On a mission Hard truths and romantic myths entwine along El Camino Real, a road forged in the name of Christianity. It is a direct route to California's soul.

March 08, 1998|By James Ricci | James Ricci,LOS ANGELES TIMES

El Camino Real, the route that connects California's 21 Spanish missions, runs more than 600 miles from San Diego, near the U.S.-Mexico border, to Sonoma, north of San Francisco. Along the way, it passes through not only Los Angeles, Santa Barbara and Carmel, but straight through the psyche of modern Californians.

In that latter landscape it is lined with the historical truths and romantic myths that make up the way California chooses to remember its roots.

The California missions weren't established in tidy steps northward from the first mission in San Diego. Their founding proceeded in a hopscotch manner, with later missions filling the gaps between earlier ones.

El Camino Real, the Royal or Main Road, probably followed established Indian trails, which, in turn, probably followed the habitual pathways of game the Indians hunted.
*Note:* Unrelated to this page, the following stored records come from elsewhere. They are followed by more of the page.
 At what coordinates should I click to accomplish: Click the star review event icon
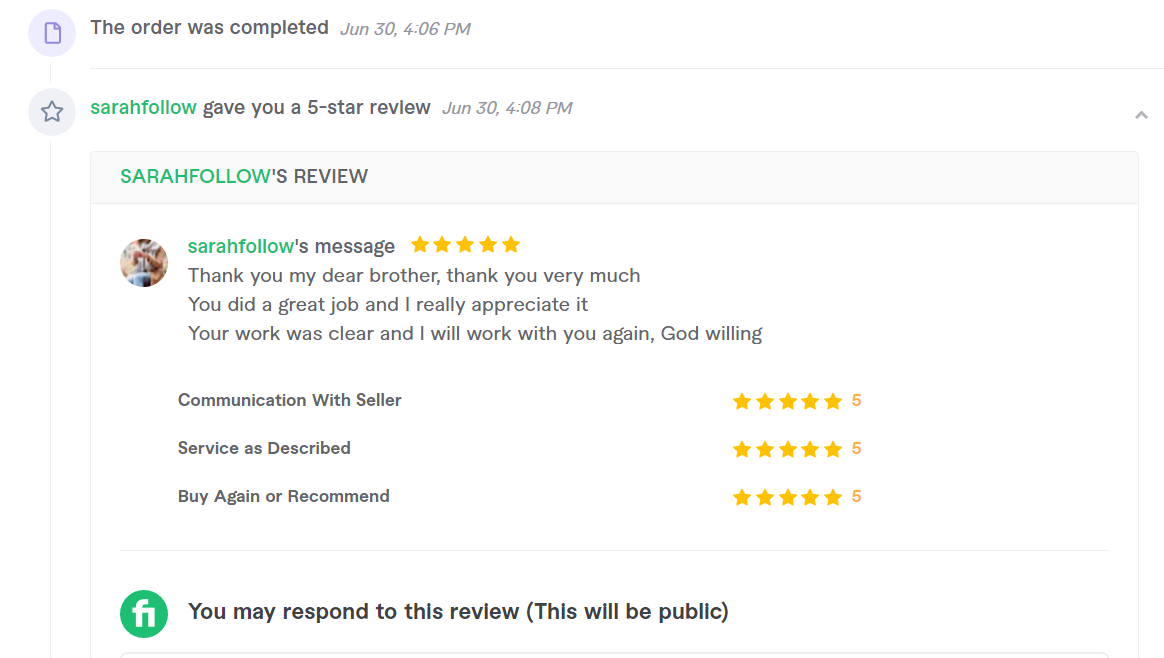pyautogui.click(x=51, y=112)
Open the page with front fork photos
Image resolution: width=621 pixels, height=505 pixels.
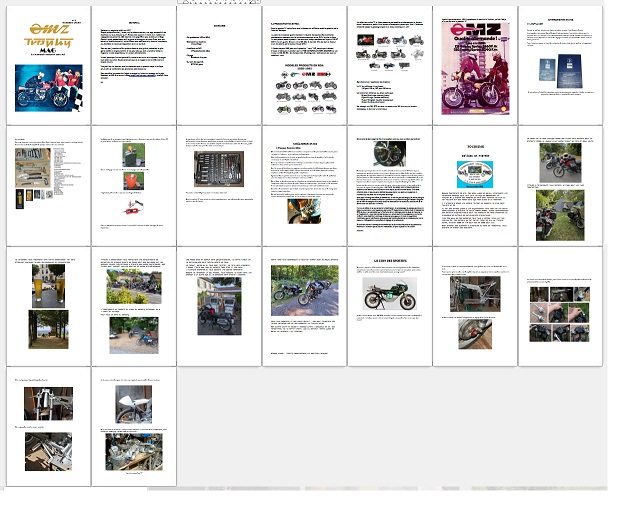pos(48,427)
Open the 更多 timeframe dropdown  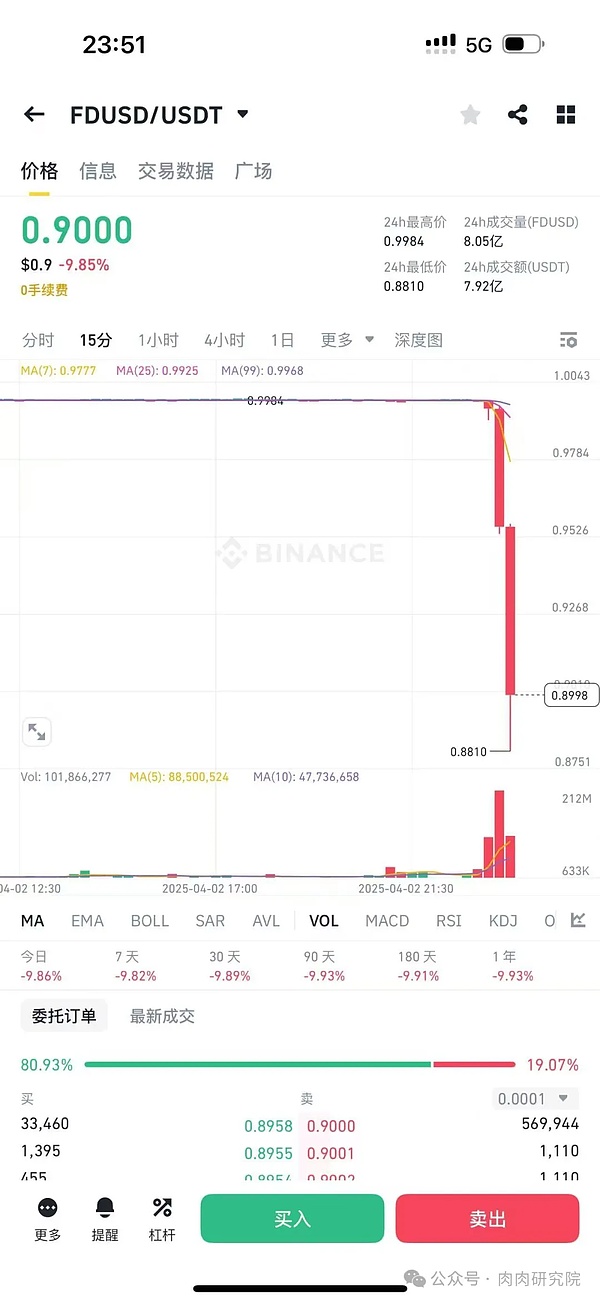[347, 340]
When the 21 beads of the mission rosary were in place, pedestrians or wagons could travel between any two without having to overnight on the road with costly military escort.

Like almost everything else regarding the missions, El Camino Real has been reconstrued over the years to suit contemporary wishes.

Efforts to re-establish it began in 1904, with the founding of the Camino Real Association. They were immediately caught up, however, in disputes between purists, who wanted the route to be historically accurate, and automobile interests, which saw the tourism potential of a readily drivable route.

The resulting route was a compromise. In 1906, the association began marking it with the first of 459 mission-style bells hung on 11-foot poles. A few of the bells are still to be found on rural segments of the route and close to missions.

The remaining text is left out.